Predictors of Recanalization of the Great Saphenous Vein in Randomized Controlled Trials 1 Year After Endovenous Thermal Ablation.

Autor: Van der Velden SK; Department of Dermatology, Erasmus MC, Rotterdam, The Netherlands. Electronic address: s.vandervelden@erasmusmc.nl., Lawaetz M; Danish Vein Centers, Åreknudeklinikken, and Surgical Center Roskilde, Naestved, Denmark., De Maeseneer MG; Department of Dermatology, Erasmus MC, Rotterdam, The Netherlands., Hollestein L; Department of Dermatology, Erasmus MC, Rotterdam, The Netherlands., Nijsten T; Department of Dermatology, Erasmus MC, Rotterdam, The Netherlands., van den Bos RR; Department of Dermatology, Erasmus MC, Rotterdam, The Netherlands.
Jazyk: angličtina
Zdroj: European journal of vascular and endovascular surgery : the official journal of the European Society for Vascular Surgery [Eur J Vasc Endovasc Surg] 2016 Aug; Vol. 52 (2), pp. 234-41. Date of Electronic Publication: 2016 Mar 16.

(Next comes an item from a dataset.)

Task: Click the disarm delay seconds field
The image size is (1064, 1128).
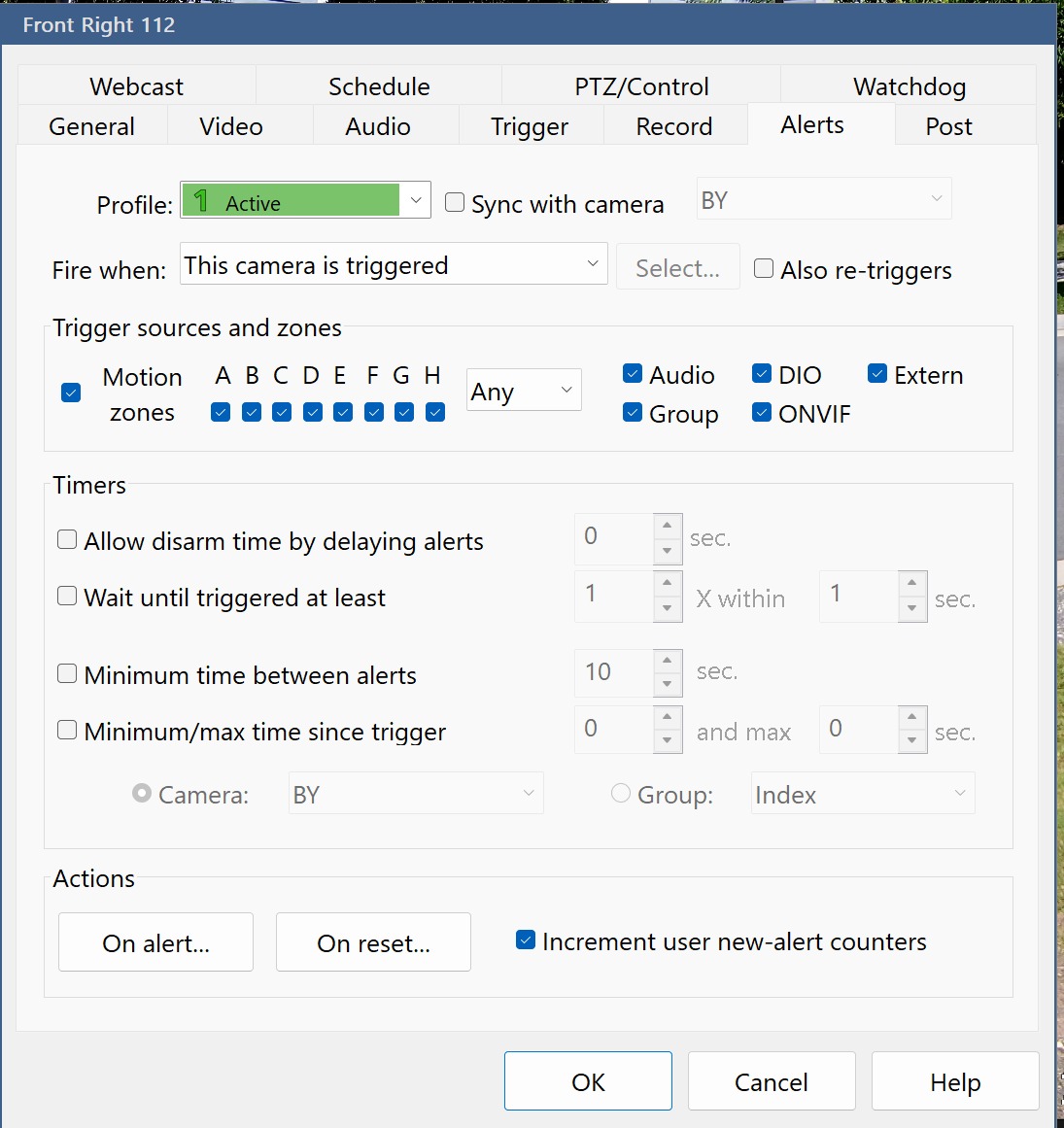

DOI: 10.1016/j.ejvs.2016.01.021
Abstrakt: Objective/background: The objective was to identify predictors to develop and validate a prognostic model of recanalization of the great saphenous vein (GSV) in patients treated with endovenous thermal ablation (EVTA).
Methods: The search strategy of Siribumrungwong was updated between August 2011 and August 2014 using MEDLINE, Embase, and the Cochrane register to identify randomized controlled trials (RCTs), in which patients presenting with GSV reflux were treated with radiofrequency or endovenous laser ablation. Leg level data (n = 1226) of 15/23 selected RCTs were pooled. The primary outcome was recanalization of the GSV; the secondary outcome was change in health related quality of life (HRQoL) measured by the Chronic Venous Insufficiency quality of life Questionnaire or Aberdeen Varicose Vein Questionnaire 1 year post-procedure. Candidate predictors were age, sex, body mass index, clinical class, GSV diameter, saphenofemoral junction reflux, type of device, energy, and length of treated vein.
Results: At 1 year, 130 GSVs were recanalized (11%). Clinical class (odds ratio [OR] 2.1, 95% confidence interval [CI] 1.4-3.3) and diameter (OR 1.8, 95% CI 1.2-2.7) of the GSV were the strongest predictors of recanalization. Other predictors included in the final model were sex, type of device, and length of treated vein. The performance of the recanalization model was moderate, with an area under the curve above 0.717. GSV diameter, type of device, and amount of energy delivered were the only predictors of the change of HRQoL. None of the candidate predictors were included in the final HRQoL model (R(2) = .027).
Conclusion: There are several important prognostic factors for GSV recanalization and change of HRQoL after EVTA. However, the performance of each model was unsatisfactory to allow use in clinical practice yet.